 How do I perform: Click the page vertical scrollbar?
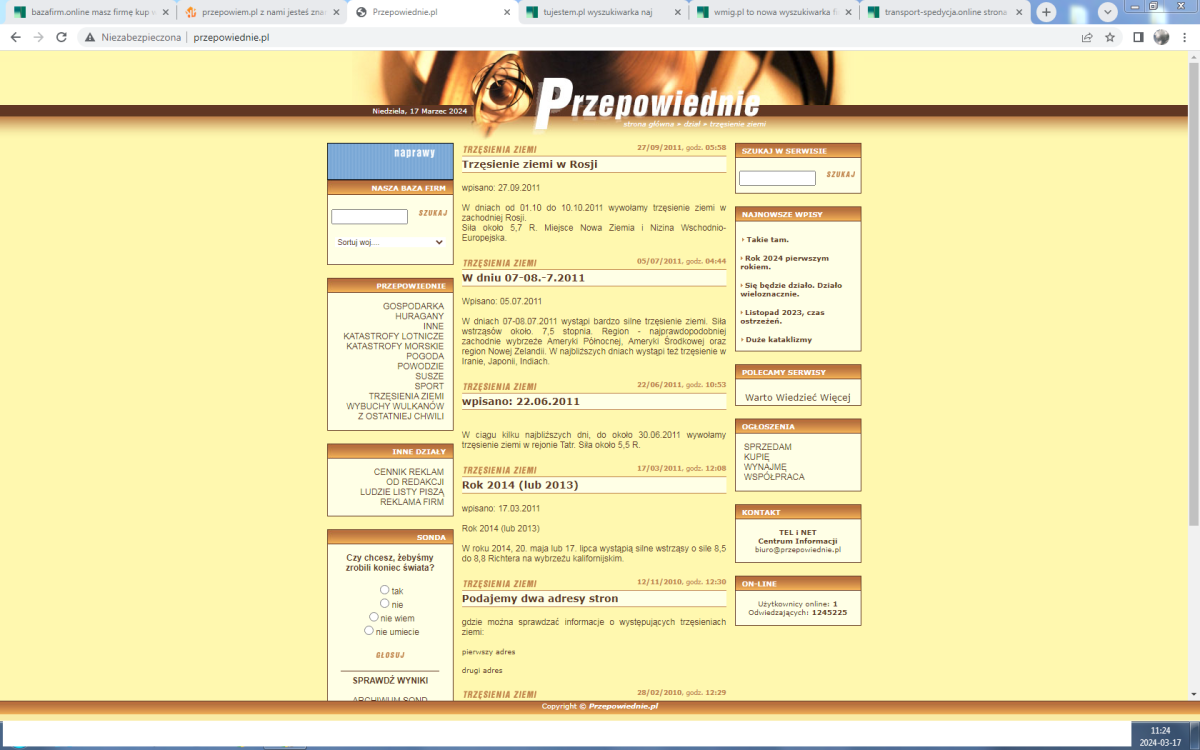pyautogui.click(x=1193, y=300)
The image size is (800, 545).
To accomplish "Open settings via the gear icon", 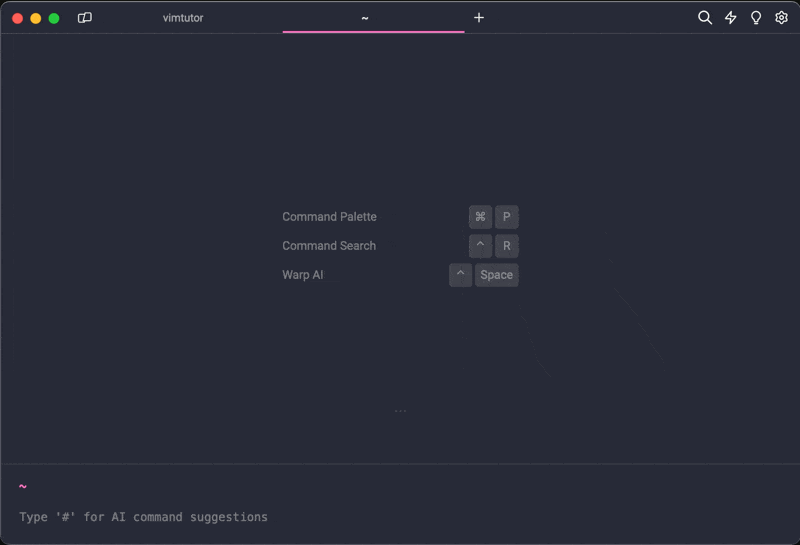I will tap(782, 18).
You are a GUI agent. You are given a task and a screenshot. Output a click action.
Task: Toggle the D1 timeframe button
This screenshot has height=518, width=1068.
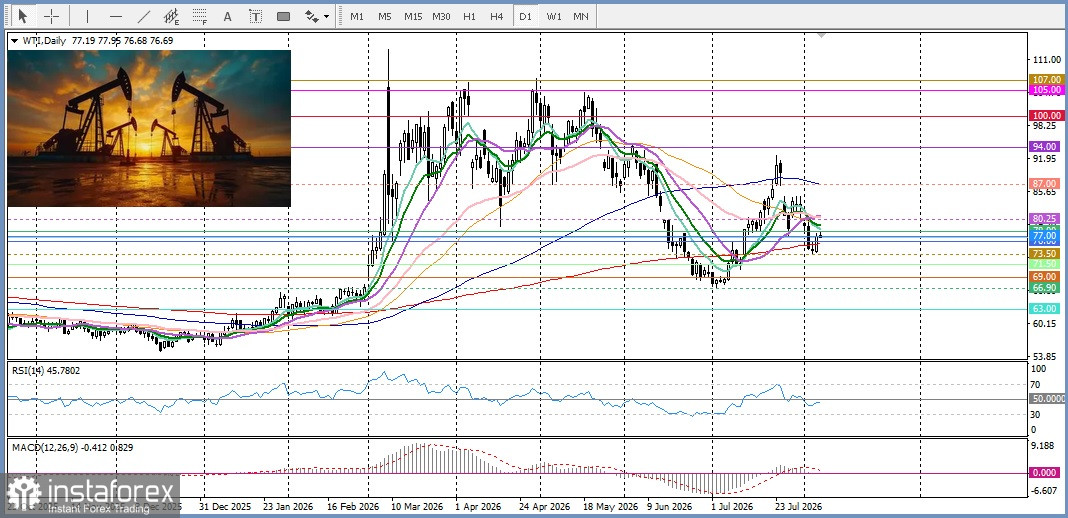(x=524, y=16)
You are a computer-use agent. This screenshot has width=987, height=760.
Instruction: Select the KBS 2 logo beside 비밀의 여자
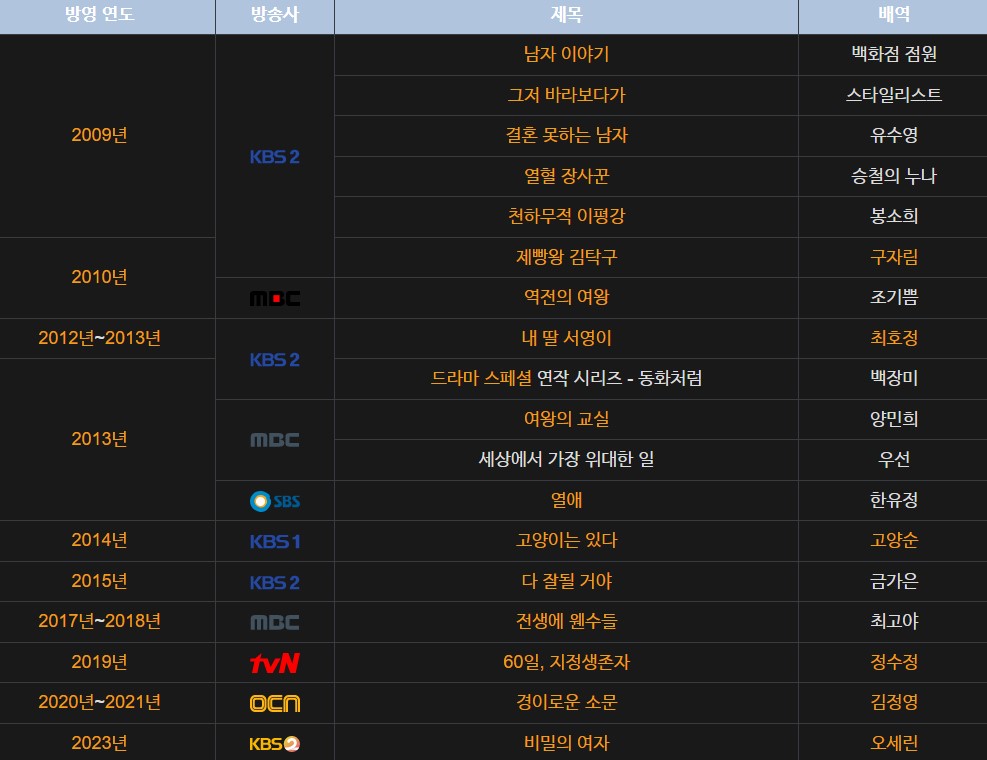pos(274,743)
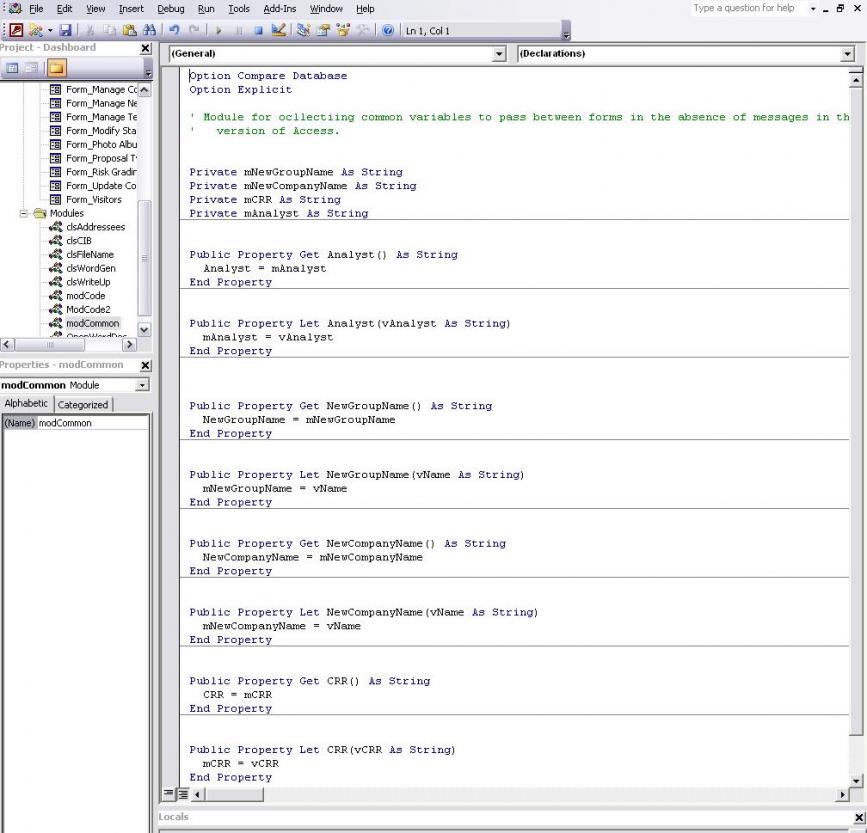The height and width of the screenshot is (833, 867).
Task: Save the project with the floppy disk icon
Action: 65,31
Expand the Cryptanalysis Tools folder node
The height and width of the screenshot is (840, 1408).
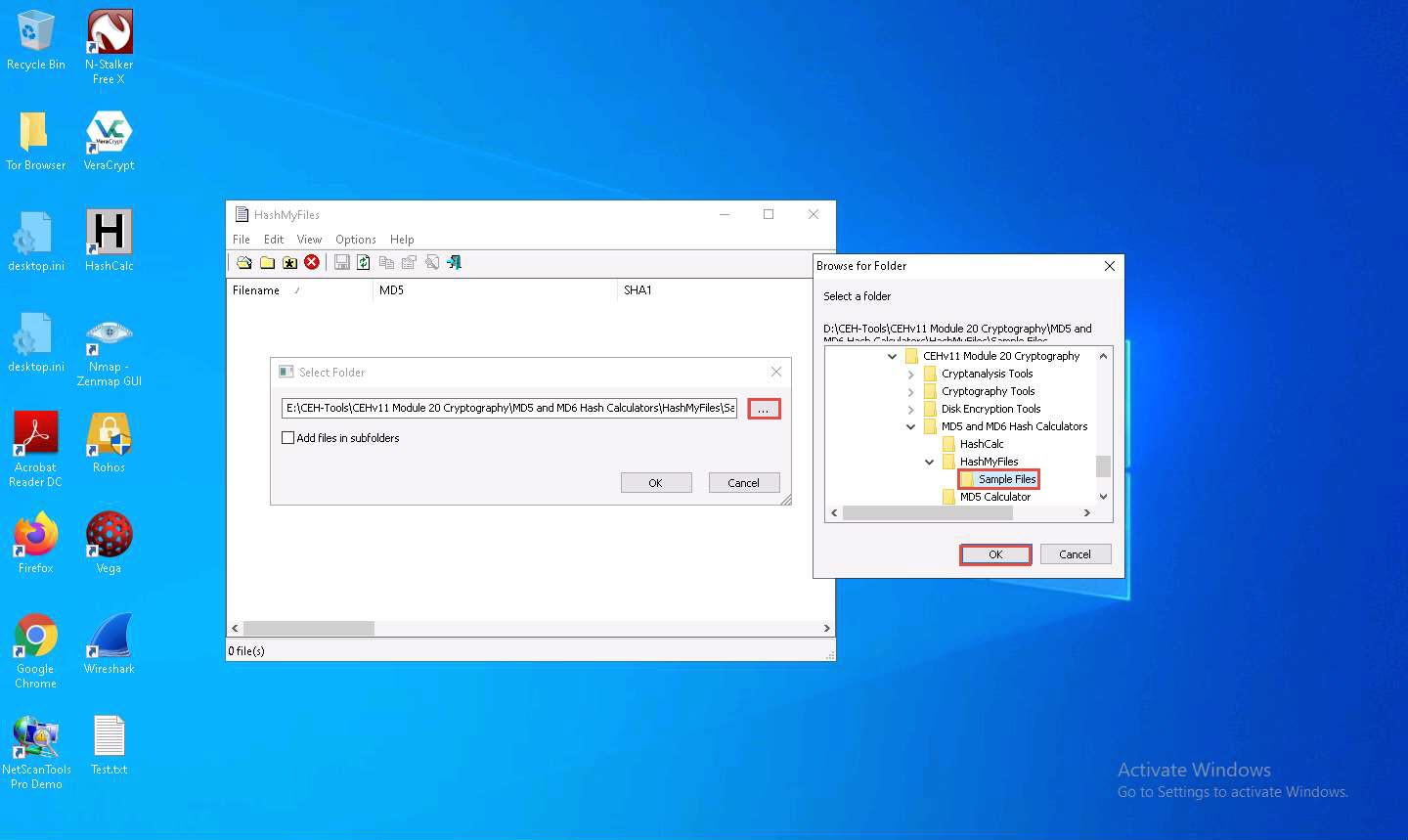pyautogui.click(x=911, y=375)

**WHAT YOU HAVE TO DO:**
Search the entries above for the string "agent". Copy each line in which it appears.

**ANSWER SECTION:**
You are a GUI agent. You are given a task and a screenshot. Output a click action.
You are a computer-use agent. This screenshot has width=987, height=760.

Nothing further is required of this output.